▸ **WHAT YOU NEED TO DO**:
Express the data from the line with "Select the Promo Bazaar row checkbox" to the line with "point(13,223)" as a two-column CSV headed input and output, one row per entry, with each field quoted and its line breaks turned into spaces. Leave the pictures out.

▸ **INPUT**:
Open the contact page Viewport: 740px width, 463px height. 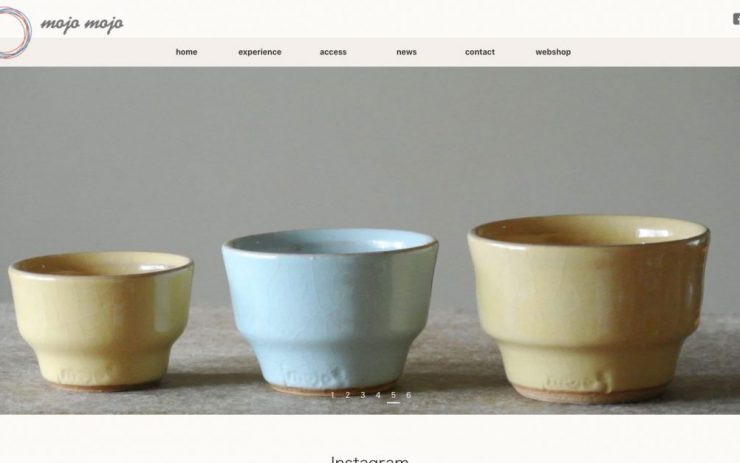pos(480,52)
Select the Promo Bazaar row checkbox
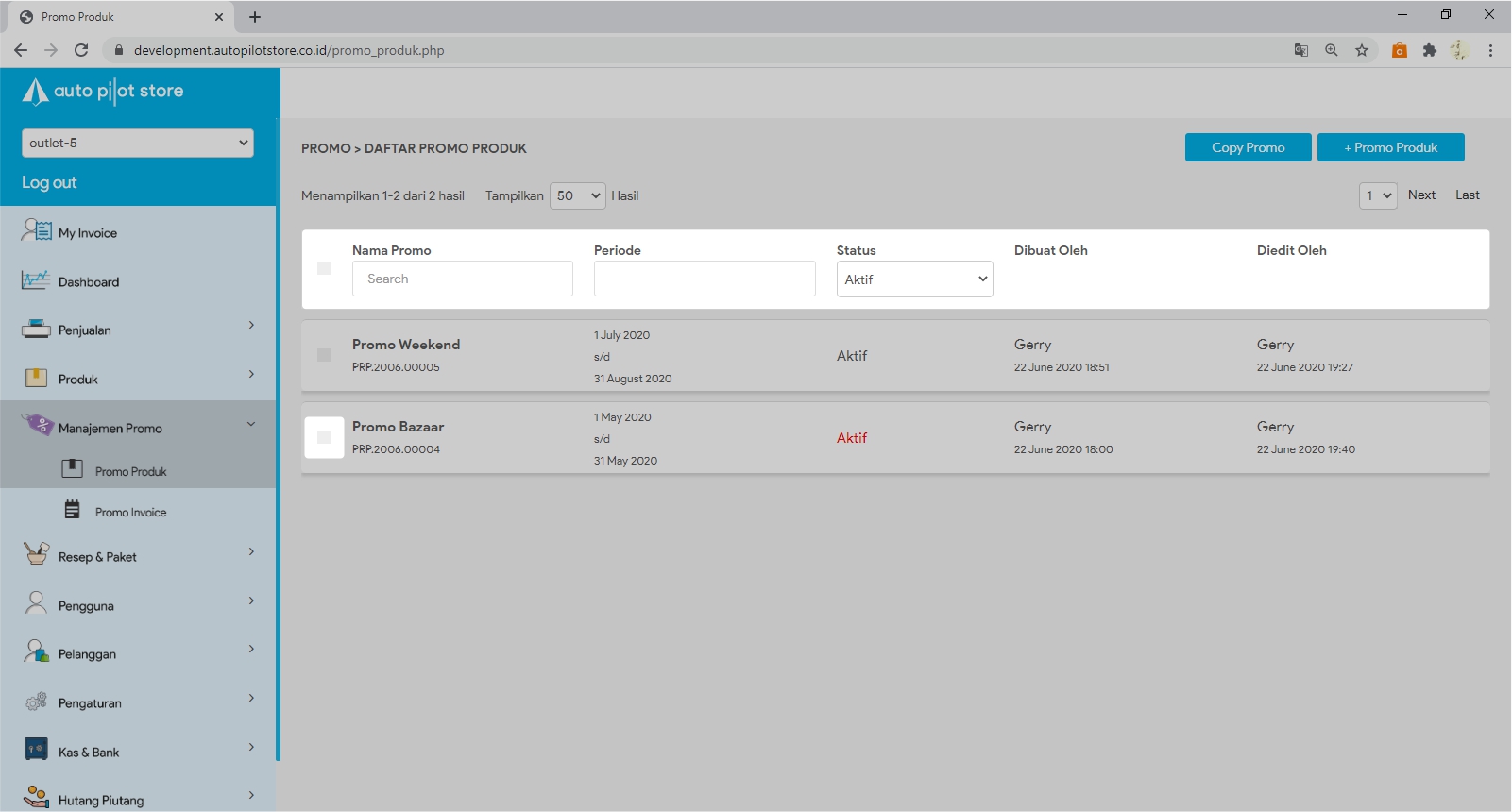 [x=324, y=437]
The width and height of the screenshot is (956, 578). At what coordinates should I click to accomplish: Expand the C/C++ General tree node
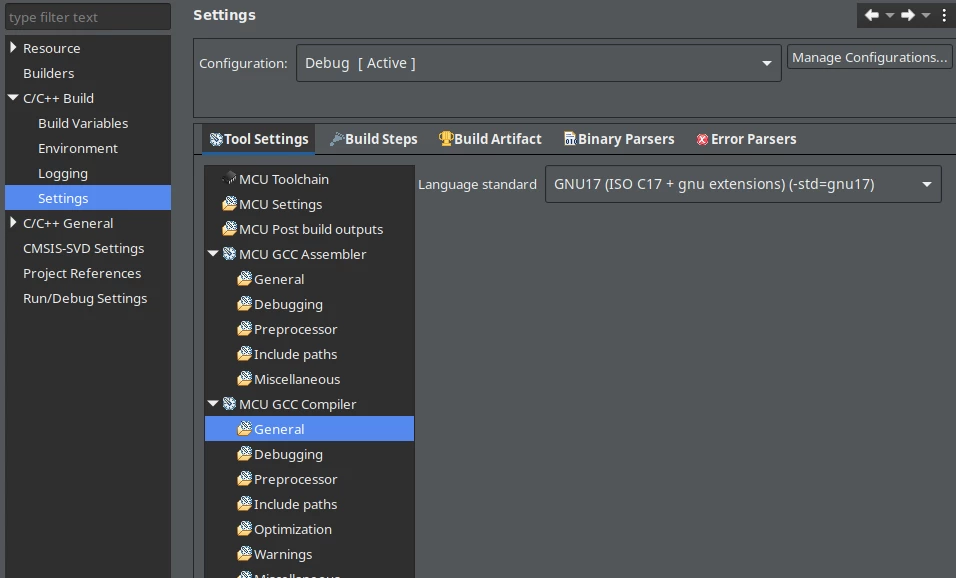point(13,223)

---

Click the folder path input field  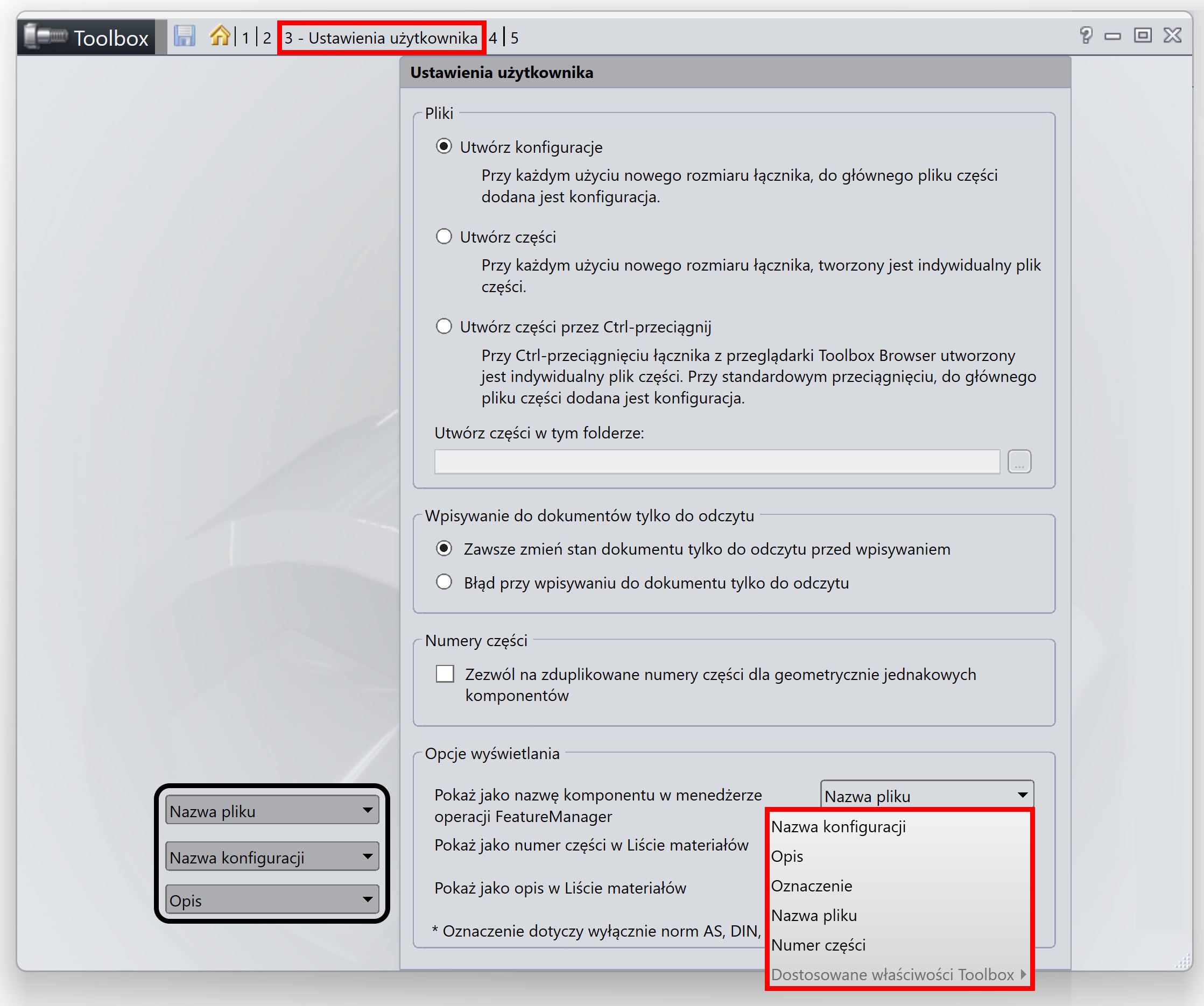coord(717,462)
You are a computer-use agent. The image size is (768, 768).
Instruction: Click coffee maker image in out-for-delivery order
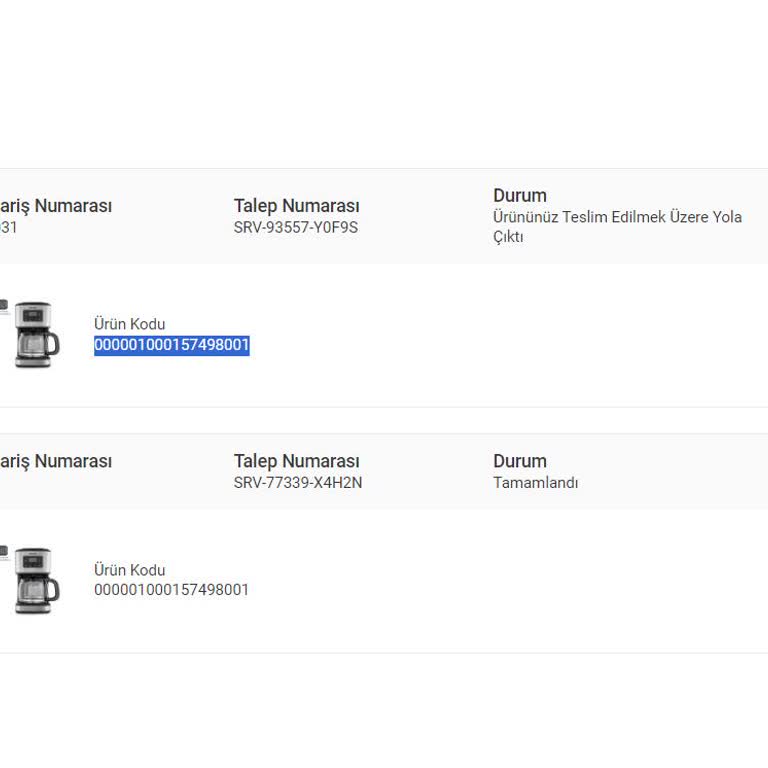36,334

▸ **EXPECTED ANSWER**:
input,output
"Select the Promo Bazaar row checkbox","[x=324, y=437]"
"The width and height of the screenshot is (956, 578). At what coordinates should I click to accomplish: Expand the C/C++ General tree node","point(13,223)"